Véronique Sablery, Etats dames (exposition)

Au bord de la résurrection

Véro­nique Sablery devient une mar­quise de l’art par des pro­po­si­tions qui ne res­tent jamais à l’arrêt et bien au contraire. Ses œuvres enseignent un regard neuf et pro­posent un rêve : celui de trans­fi­gu­rer des silences déses­pé­rés  des voix qui se sont tues en un tel lieu.  En consé­quence, Etats Dames est un ren­dez vous avec des dames. Pas n’importe les­quelles. Et pas n’importe où.

Fondée vers 1060 par Mathilde de Flandres, duchesse de Nor­man­die et épouse de Guillaume le Conqué­rant, l’Abbaye aux Dames a abrité des reli­gieuses béné­dic­tines avant de deve­nir une caserne, un Hôtel-Dieu, un hos­pice avant de deve­nir, res­tau­rée, le siège de la Région Nor­man­die.
Dans l’abbatiale de l’abbaye aux Dames, la reine Mathilde a son tom­beau. Elle repose dans le chœur sous une dalle de marbre noir de Tour­nai sobre­ment sur­mon­tée d’un grand verre ; le nom de Mathilde de Flandre est gravé dans la pierre noire posée au chœur de l’église où elle repos. À gauche du chœur se situe une porte laté­rale par laquelle on accède au cloître où nous accueillent deux grandes pein­tures d’Eustache Res­tout, l’une repré­sen­tant Les sœurs Marthe et Marie écou­tant le Christ, l’autre la Sama­ri­taine au puits de Jacob.

Consigne 1:
Reformulez sous forme de liste le paragraphe du texte sur l'exposition Etats Dames qui commence par « Fondée vers 1060 », en conservant ses faits principaux.
Consigne 2:
Rédigez la suite du texte sur l'exposition Etats Dames en reprenant après sa dernière phrase.

[Entrées pour repérer des mots et des éléments]

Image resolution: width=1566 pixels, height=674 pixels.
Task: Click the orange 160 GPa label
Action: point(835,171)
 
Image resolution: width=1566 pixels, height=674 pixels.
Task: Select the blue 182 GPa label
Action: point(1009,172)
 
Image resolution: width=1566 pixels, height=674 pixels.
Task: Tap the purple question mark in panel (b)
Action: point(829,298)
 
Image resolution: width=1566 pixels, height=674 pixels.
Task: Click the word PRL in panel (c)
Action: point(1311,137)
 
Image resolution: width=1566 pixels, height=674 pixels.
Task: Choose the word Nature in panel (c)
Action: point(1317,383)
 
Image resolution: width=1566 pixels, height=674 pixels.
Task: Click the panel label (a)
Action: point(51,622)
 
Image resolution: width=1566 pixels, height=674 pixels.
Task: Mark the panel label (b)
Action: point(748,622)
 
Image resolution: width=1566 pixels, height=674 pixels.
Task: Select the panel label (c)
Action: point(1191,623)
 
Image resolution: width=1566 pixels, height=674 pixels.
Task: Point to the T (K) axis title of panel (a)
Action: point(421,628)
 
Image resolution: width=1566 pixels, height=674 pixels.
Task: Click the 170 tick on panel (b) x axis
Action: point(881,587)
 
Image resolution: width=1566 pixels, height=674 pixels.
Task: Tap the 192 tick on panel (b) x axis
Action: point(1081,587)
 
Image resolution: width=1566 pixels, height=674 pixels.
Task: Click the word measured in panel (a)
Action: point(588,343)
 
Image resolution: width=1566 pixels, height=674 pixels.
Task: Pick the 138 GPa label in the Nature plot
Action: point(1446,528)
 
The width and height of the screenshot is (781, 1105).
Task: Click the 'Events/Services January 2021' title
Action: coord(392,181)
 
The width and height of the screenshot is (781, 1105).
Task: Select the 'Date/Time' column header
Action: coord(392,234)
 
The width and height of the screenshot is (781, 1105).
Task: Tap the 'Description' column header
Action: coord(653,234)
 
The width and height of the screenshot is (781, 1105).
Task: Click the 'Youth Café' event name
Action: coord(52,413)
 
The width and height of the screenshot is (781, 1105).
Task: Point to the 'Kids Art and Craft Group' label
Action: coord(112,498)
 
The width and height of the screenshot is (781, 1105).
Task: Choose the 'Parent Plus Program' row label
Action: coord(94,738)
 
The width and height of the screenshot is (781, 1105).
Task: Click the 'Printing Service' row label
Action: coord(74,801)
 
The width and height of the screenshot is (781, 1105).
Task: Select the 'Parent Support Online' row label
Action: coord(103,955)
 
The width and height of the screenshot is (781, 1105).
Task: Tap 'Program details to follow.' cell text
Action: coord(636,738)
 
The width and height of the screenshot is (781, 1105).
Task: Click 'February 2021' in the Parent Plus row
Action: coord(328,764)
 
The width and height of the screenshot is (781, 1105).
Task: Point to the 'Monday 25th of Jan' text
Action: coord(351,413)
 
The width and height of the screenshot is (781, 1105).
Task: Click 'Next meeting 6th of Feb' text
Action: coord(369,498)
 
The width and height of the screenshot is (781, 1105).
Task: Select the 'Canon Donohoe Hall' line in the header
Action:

Réponse rédigée 1:
- L'Abbaye aux Dames a été fondée vers 1060 par Mathilde de Flandres, duchesse de Normandie et épouse de Guillaume le Conquérant.
- Elle a d'abord abrité des religieuses bénédictines.
- Elle est ensuite devenue une caserne, un Hôtel-Dieu, puis un hospice.
- Restaurée, elle est aujourd'hui le siège de la Région Normandie.

Réponse rédigée 2:
Dans un tel contexte, Véro­nique Sablery a réa­lisé des pho­to­gra­phies, des­sins et sculp­tures en lien avec l’abbatiale et le cloître. Ses créa­tions offrent une autre visi­bi­lité par une série de tra­vaux sur papier et sur verre effec­tués en 2015 à par­tir des pho­to­gra­phies des gisants royaux qu’elle avait prises à l’Abbaye de Saint-Denis – dont les des reines de France qui viennent dia­lo­guer avec les dames de l’abbaye.

L’artiste a modi­fié toute vision pas­séiste. Dans ce but, elle a pho­to­gra­phié des élé­ments flo­raux ou végé­taux au Jar­din des plantes de Caen situé non loin de l’Abbaye aux Dames et en face de son ate­lier. Ces élé­ments font écho dans leurs formes ou leurs cou­leurs à cer­tains détails des tableaux d’Eustache Res­tout. Certes, « nor­ma­le­ment », les fleurs accom­pagnent depuis tou­jours les tombes des défuntes au regard d’un lieu où elles vécurent. Mais ici rien ne reste coincé dans l’ordre sépulcral.

L’œuvre de l’artiste ne se contente pas d’honorer les mortes mais insère dans ce lieu une forme de vie. Divers types de veines en sortent dans l’effet de dia­pha­néité et de trans­lu­ci­dité de tels tra­vaux. Ils deviennent des poèmes-visas. L’au-delà s’arrête à leurs fron­tières et laisse la place à l’espérance sans conno­ta­tions accen­tuées de reli­gio­sité. Par­fois, un simple anneau de fidé­lité sur l’index d’une femme fait signe.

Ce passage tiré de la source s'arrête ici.